Transient expression of 3,5,3′‐triiodothyronine nuclear receptors in rat oligodendrocytes: In vivo and in vitro immunocytochemical studies

Abstract

It is generally accepted that the action of thyroid hormones is mediated through specific nuclear receptors. Recent studies have demonstrated the homology of the thyroid receptor with the cellular product of the oncogen v-erbA. So far, two genes have been identified and classified as alpha and beta subtypes. In this study, the expression of nuclear triiodothyronine (T3) receptors (NT3Rs) was examined in secondary cultures containing 85-90% oligodendrocytes (OL) prepared from newborn rat brain primary cultures enriched in OL. These cultures, which are able to produce myelin membranes, were examined by double immunolabelling with a monoclonal antibody (2B3) raised against purified rat liver NT3Rs and with antibodies against two maturation markers of OL: an early marker, galactocerebroside (GC), and myelin basic protein (MBP), which is expressed later than GC. 2B3 recognized three nuclear proteins with the same molecular weights as beta 1, alpha 1, and alpha 2 subtypes with different capacities for binding T3. In 5-day-old OL secondary cultures (25 days, total time in culture), 2B3-NT3R immunoreactivity was located in 77% of morphologically immature OL (GC)+ cells, whereas only 44% of morphologically mature OL were immunoreactive.

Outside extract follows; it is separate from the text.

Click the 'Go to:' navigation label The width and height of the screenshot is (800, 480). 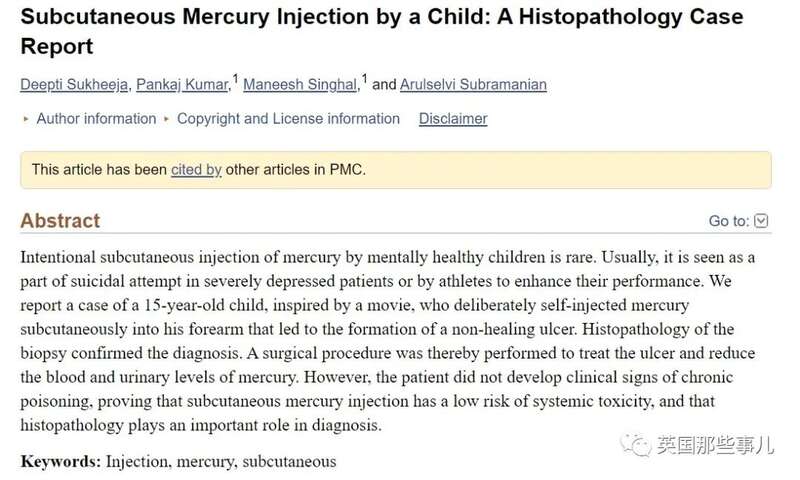click(x=729, y=221)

Only 35% of the MBP+ cells co-expressed NT3Rs. In the corpus callosum of developing rat brain, at all ages studied from 7-60 days postnatal, the total absence of NT3Rs in dark OL (morphologically mature), confirmed by ultrastructural immunocytochemistry, indicates an even more dramatic decrease during maturation. Furthermore, the percentage of medium OL (less mature) stained by 2B3 is reduced by approximately half in 60- compared to 20-day-old rat brain. It is of interest to note that the in vitro observation with maturation markers mirrors the in vivo decrease of NT3R expression during development. It is interesting that NT3Rs are absent in vivo before the critical period of active myelination. These data indicate the presence of a nuclear T3 binding protein in the nuclei of OL at the time of myelination both in vitro and in vivo. The transient expression of these NT3Rs during active myelination argues in favour of a direct effect of thyroid hormones on OL.